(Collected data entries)
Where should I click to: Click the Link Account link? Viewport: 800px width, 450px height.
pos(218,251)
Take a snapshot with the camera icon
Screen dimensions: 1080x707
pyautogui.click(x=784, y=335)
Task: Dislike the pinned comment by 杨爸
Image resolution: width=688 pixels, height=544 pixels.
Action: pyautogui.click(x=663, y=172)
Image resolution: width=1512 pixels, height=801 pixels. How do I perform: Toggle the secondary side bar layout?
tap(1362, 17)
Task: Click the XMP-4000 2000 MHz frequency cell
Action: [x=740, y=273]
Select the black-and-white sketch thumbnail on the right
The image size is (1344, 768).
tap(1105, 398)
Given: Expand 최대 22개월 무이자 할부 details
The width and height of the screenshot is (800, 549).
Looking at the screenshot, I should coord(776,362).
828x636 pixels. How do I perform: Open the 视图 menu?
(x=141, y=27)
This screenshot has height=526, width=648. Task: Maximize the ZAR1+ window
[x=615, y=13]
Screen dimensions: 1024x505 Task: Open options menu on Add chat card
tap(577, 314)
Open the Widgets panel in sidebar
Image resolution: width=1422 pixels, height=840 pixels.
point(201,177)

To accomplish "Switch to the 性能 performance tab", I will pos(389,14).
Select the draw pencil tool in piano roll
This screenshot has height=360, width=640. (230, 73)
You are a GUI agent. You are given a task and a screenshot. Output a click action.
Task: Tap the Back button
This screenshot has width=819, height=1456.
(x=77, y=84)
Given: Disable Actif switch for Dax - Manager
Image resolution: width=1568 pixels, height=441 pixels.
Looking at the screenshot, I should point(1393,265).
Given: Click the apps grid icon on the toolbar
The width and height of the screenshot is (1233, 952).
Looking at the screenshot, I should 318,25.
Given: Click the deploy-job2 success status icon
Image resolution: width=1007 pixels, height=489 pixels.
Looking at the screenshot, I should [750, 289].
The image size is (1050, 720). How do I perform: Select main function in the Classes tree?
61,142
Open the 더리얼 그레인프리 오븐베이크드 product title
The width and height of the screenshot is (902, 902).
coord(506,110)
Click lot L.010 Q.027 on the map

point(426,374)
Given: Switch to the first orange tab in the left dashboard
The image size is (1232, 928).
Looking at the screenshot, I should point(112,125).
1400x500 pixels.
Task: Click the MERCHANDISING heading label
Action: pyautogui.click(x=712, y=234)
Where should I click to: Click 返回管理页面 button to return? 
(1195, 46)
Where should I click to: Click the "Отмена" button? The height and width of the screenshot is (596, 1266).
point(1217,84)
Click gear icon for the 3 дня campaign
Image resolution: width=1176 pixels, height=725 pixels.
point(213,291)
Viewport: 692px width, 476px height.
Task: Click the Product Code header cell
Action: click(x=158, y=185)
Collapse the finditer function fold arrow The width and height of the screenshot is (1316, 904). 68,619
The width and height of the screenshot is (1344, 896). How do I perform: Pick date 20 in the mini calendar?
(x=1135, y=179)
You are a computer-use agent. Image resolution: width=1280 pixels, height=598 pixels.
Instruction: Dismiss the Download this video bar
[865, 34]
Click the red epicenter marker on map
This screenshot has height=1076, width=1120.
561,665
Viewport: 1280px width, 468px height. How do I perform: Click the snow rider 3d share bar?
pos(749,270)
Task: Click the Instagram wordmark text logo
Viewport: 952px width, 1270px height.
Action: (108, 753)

- [Exercise description] Above are some records. Copy each of their lines that holds the string "agent".

- [Result of the exercise]
You are a GUI agent. You are given a task and a screenshot. Output a click action.
You are a computer-use agent. Image resolution: width=1280 pixels, height=598 pixels.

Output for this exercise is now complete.